• mom and child sports

    Your child may be an Olympian-in-the-making, but that doesn’t mean you should be extra hard on him. Here are cues to keep your possibly overbearing techniques in check.

    1. Be all ears.
    “If you want to teach something to your child, then you should be able to really listen to him. Teaching, for me, is not forcing it on the kid. He must be excited to learn,” says Capoeira coach Alessandro de Azevedo Soares Coqueiro, founder of Escola Brasileira de Capoeira (EBC) Philippines. If there’s no thrill to learn, what’s the point?

    Chris Tiu, former captain of the Smart-Gilas Pilipinas basketball team and now a member of the Rain or Shine team in the PBA, agrees. “Parents should allow their kids to try and experience different activities and sports, and then find out which one they’re interested in and where they [excel]. You can guide them up to a certain level, but at the end of the day, it’s really up to your child.”

    2. Always put the interests of your child first.
    “Sometimes, it’s the parents who really want their child to dance and not the child herself,” admits ballet coach Patricia del Rosario.

    3. Be fair.
    Football mentor Paolo Mallari says that bullying your child into a particular sport only creates unnecessary tension in your relationship. Know when you’ve crossed the line and apologize.

    4. Do not blame defeat on your child.
    “A sports psychologist once said that after you play the game, visualize it in your head, analyze what you did wrong, and then move on,” says Tiu. It’s not healthy for an athlete to replay negative thoughts.

    “My parents remind me there’s more to life than basketball,”says Tiu. “My mom would always tell me that what’s important is you’re happy with your life; basketball is just a facet of that. It’s okay. Move on. There’s always next time.”
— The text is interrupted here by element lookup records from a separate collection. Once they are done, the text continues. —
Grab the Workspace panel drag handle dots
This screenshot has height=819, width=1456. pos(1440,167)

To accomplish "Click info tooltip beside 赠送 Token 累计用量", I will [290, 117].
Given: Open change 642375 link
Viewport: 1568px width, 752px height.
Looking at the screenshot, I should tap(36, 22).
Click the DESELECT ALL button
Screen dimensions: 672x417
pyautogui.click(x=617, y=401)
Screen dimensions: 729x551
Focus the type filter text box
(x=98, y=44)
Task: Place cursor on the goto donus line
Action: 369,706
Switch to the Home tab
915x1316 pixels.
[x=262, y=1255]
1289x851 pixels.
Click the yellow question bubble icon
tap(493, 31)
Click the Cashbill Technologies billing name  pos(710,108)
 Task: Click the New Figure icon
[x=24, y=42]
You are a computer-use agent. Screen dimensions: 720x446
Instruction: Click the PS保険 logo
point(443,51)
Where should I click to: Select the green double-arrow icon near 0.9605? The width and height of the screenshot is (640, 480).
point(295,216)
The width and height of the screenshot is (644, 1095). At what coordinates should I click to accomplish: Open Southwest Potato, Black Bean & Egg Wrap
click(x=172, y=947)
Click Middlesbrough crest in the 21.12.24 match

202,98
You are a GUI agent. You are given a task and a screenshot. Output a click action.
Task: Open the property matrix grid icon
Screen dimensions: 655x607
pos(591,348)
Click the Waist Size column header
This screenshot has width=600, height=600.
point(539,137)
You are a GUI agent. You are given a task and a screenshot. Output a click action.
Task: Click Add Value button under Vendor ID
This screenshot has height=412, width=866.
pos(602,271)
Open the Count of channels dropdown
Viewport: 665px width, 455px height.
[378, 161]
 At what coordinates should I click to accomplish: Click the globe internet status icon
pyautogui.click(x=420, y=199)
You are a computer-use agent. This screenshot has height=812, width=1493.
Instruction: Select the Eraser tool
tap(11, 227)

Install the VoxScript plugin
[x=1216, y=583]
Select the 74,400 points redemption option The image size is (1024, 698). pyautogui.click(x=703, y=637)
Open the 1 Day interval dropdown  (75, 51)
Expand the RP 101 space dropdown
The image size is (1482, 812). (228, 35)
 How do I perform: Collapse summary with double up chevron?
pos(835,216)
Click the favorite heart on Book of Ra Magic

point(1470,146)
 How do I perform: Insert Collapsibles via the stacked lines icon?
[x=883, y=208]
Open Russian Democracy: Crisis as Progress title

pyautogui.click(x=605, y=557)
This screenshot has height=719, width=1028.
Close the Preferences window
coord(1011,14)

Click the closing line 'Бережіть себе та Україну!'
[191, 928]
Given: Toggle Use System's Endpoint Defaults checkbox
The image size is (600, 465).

    5. Respect your child's limitations.
    “Everyone is different. Learn what works best for each child,” advises triathlon coach Ani de Leon-Brown.

    6. Let kids be kids.
    “Kids listen every now and then, but it can get frustrating because they just want to kick the ball around and have fun,” says James Younghusband, midfielder of the Philippine national football team and director of The Younghusband Football Academy. “When they get older, that’s when football becomes more technical, more detailed, more tactical. [Now that] they’re still young, they should just have fun playing games.”